The implication is almost immediate. Writing out the definition for majorization we have for $r\in \big\{1,2,..,m\big\}$
(i) $\sum_{i=1}^r x_{i} \leq \big(\sum_{i=1}^r y_i \big) +\big(\sum_{i=1}^r z^{(m)}_i\big)$
(ii) $\big(\sum_{i=1}^r y_i \big) \leq \sum_{k=1}^{m-1}\big(\sum_{i=1}^r z^{(k)}_i\big)$
$\implies \sum_{i=1}^r x_{i} \leq \sum_{k=1}^{m-1}\big(\sum_{i=1}^r z^{(k)}_i\big) +\big(\sum_{i=1}^r z^{(m)}_i\big)$
and we recover
$\mathbf x\preceq \big(\sum_{k=1}^{m}\mathbf z_k\big)$ i.e. we've proven
$ \log\big(\Sigma_{A_1A_2...A_{m-1}A_m}\big)\preceq \sum_{k=1}^{m}\log\big(\Sigma_{A_k}\big)$

(Technically the above only shows weak majorization but the fact that it is strong is immediate -- either the earlier determinant argument will do it, or note that (i) says $\text{sum}\big(\mathbf x\big)= \text{sum}\big(\mathbf y + \mathbf z_m\big) = \text{sum}\big(\mathbf y\big) + \text{sum}\big(\mathbf z_m\big)$ and (ii) says $\text{sum}\big(\mathbf y\big) = \text{sum}\big(\sum_{k=1}^{m-1}\mathbf z_k\big) = \sum_{k=1}^{m-1}\text{sum}\big(\mathbf z_k\big)$, and combining these gives the equality case.)
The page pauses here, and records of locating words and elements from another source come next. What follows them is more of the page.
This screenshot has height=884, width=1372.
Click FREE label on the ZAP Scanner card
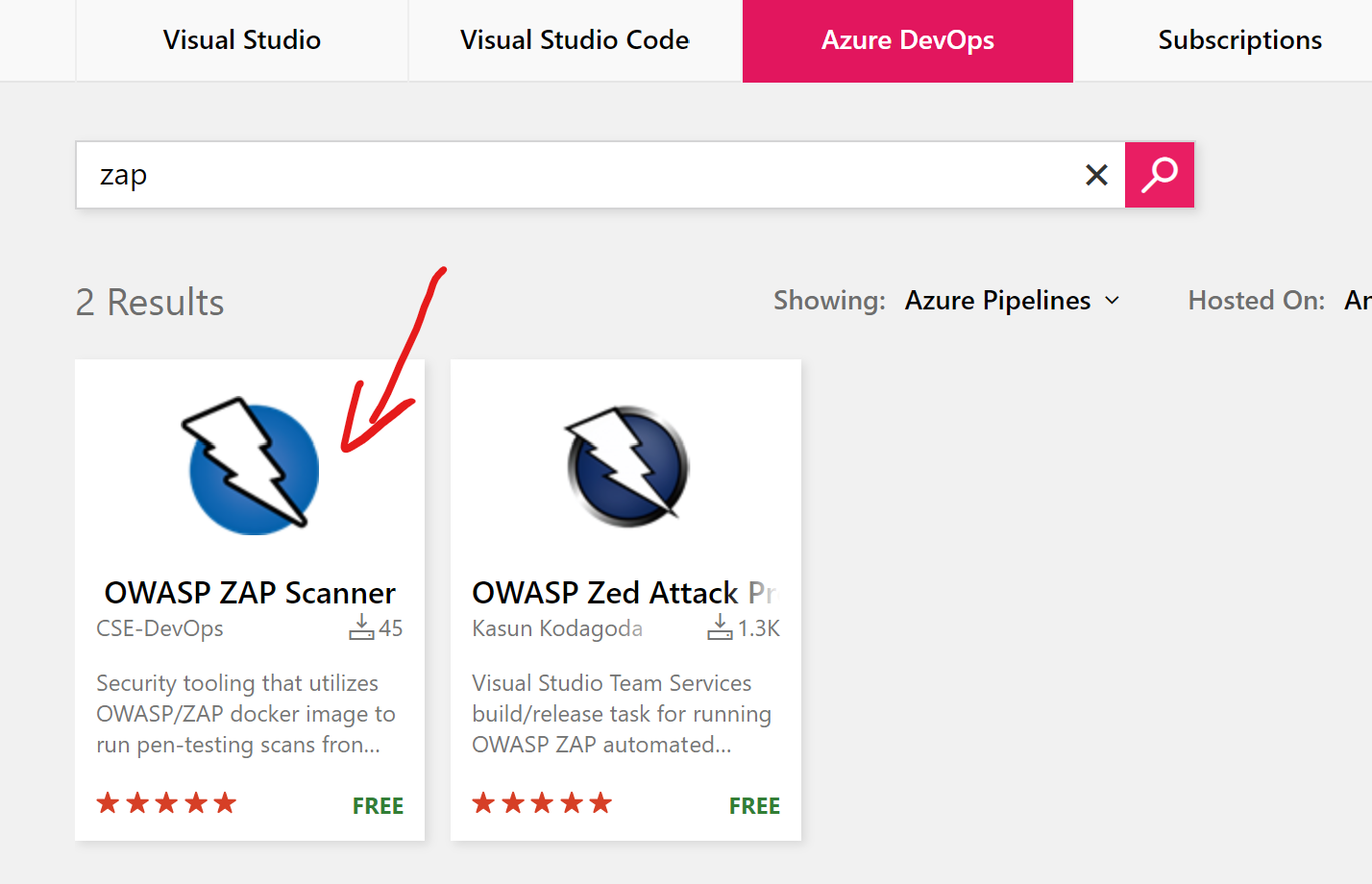(x=378, y=805)
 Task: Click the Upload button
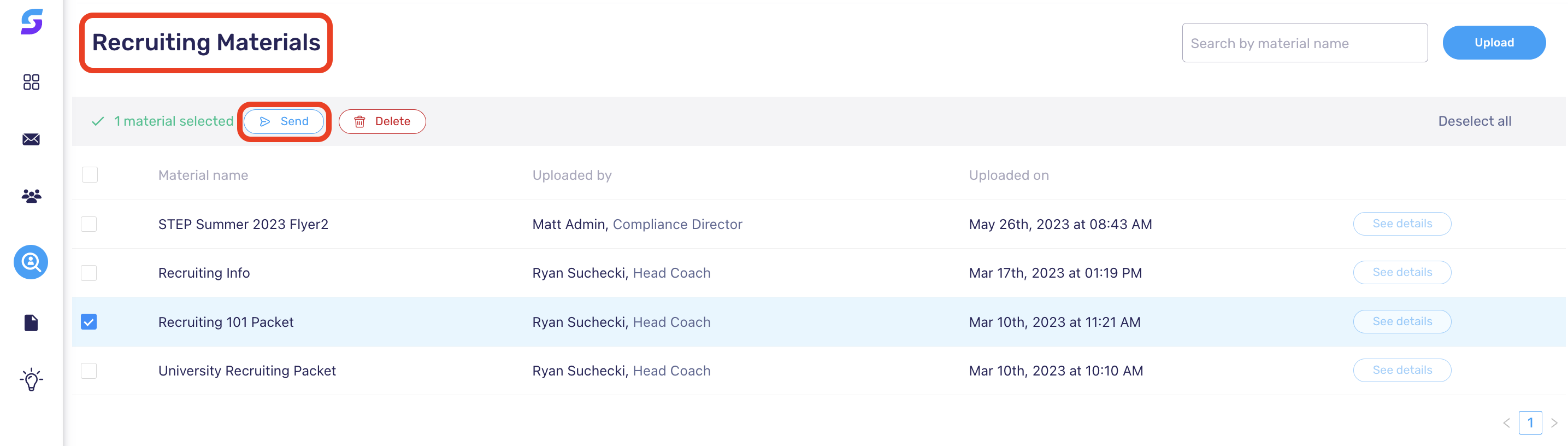(1494, 43)
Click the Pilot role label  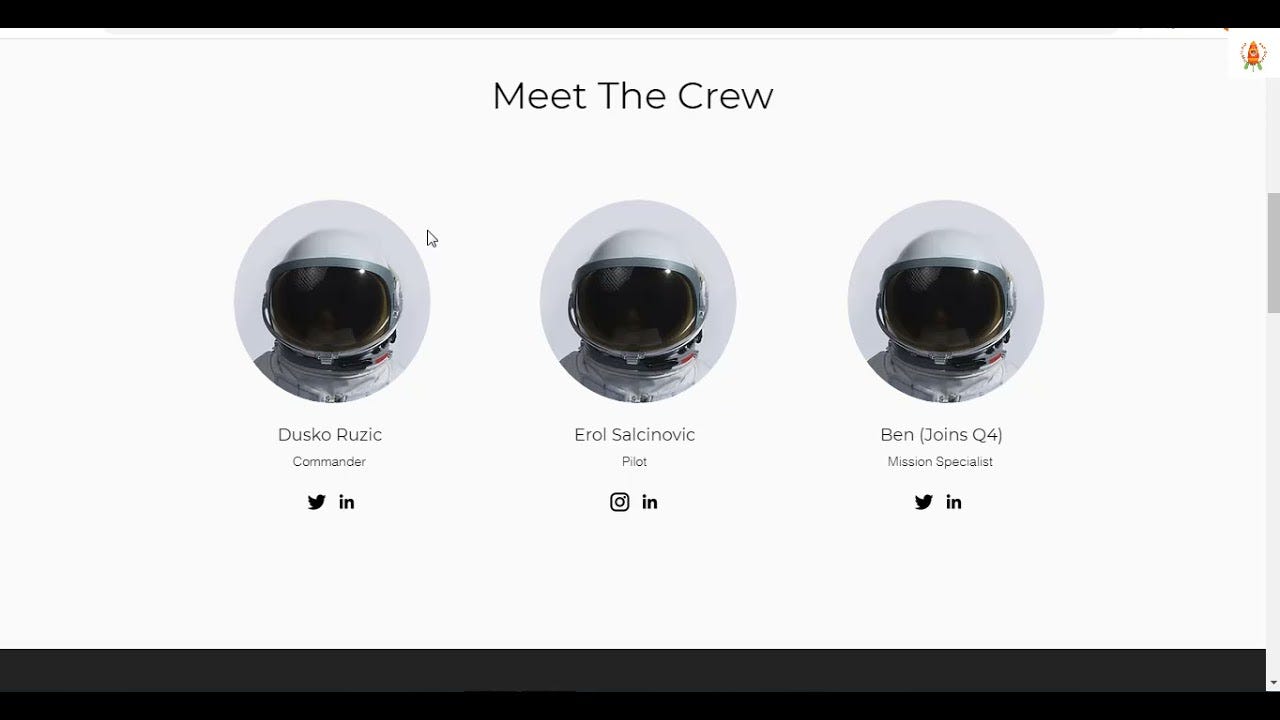(634, 462)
other questions in the OP:

is it maximal when all $\{U_i\}$ are equal?

Yes. The above proves this. Note: this is a sufficient case, not a necessary condition. E.g. $\Lambda =\delta I$ always meets the equality case. However for $\Lambda \not \propto I$ this is unique in the sense that we may always choose a collection of unitary matrices where the inequality is strict. To prove this one need only consider the group of permutation matrices $S_n\subset U_n$, choosing $P_k:= I$ for $k\in\big\{1,2,...,m-1\big\}$ and letting $P_m$ be the permutation matrix (that is a type 2 elementary matrix) which swaps the $1$st and $m$th elements of $\Lambda$ which must be distinct. Application of the re-arrangement inequality tells us the upper bound is strict.

If so, does anything change if $\Lambda$ is non-negative rather than positive

No. The above argument in log-space would appear to require all positive singular values, but we can use continuity to work around this. I.e. suppose $\Lambda$ is singular and diagonal, PSD. Fixing some $m$, consider for $j \in \mathbb N$

$A_k^{(j)} := A_k + \frac{1}{2^j}I$ which is PD for all $j$.

Running the above argument on $A_k^{(j)}$ for arbitrary $j$ tells us

$\text{trace}\Big(\Sigma_{A_1^{(j)}A_2^{(j)}...A_m^{(j)}}\Big) \leq \text{trace}\Big(\Sigma_{A_1^{(j)}}^m\Big)$
and using the continuity of the trace we take a limit of this sequence, i.e.
$\text{trace}\Big(\Sigma_{A_1A_2...A_m}\Big)=\lim_{j\to \infty}\text{trace}\Big(\Sigma_{A_1^{(j)}A_2^{(j)}...A_m^{(j)}}\Big) \leq \lim_{j\to \infty}\text{trace}\Big(\Sigma_{A_1^{(j)}}^m\Big)=\text{trace}\Big(\Sigma_{A_1}^m\Big)$
(and the strictness argument runs almost verbatim albeit in a block matrix form, attacking the non-singular block.)